** The problem **
Do any lines in the data below contain "agent"? If so, copy every one of them.

================

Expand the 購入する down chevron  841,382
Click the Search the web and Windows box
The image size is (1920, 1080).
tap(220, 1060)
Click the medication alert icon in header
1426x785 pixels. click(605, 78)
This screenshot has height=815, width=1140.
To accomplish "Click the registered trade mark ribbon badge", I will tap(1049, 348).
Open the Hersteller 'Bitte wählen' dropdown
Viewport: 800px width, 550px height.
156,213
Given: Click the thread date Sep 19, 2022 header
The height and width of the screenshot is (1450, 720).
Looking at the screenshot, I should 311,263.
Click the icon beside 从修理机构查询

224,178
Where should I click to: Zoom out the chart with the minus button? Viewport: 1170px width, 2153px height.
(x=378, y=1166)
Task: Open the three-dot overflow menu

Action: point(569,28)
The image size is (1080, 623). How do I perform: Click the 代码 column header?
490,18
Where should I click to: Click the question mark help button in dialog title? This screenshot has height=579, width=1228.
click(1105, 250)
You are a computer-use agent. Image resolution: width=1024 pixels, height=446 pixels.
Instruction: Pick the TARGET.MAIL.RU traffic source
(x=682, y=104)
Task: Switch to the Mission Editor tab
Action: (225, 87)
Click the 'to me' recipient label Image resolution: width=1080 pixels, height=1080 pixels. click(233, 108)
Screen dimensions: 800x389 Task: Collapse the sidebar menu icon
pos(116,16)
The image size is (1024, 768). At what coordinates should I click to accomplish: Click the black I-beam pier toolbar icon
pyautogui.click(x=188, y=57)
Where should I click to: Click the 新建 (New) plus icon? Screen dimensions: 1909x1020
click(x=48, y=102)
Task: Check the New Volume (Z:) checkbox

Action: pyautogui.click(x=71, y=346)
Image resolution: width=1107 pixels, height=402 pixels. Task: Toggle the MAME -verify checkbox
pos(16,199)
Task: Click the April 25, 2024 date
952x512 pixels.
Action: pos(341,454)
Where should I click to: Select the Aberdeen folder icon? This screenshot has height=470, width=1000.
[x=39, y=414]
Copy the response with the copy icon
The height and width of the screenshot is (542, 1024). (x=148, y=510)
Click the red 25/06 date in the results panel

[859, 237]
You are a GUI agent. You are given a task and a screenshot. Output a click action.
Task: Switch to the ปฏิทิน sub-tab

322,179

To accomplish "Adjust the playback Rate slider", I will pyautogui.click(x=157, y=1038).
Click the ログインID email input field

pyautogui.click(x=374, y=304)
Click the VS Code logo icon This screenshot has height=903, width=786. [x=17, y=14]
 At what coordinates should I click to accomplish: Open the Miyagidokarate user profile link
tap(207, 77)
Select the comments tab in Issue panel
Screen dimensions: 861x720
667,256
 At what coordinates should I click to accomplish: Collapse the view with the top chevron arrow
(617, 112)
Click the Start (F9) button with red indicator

================

** Solution for this exercise **
You are a computer-use agent. Image resolution: width=1024 pixels, height=446 pixels.
You are a GUI agent. You are given a task and a screenshot. Output a click action.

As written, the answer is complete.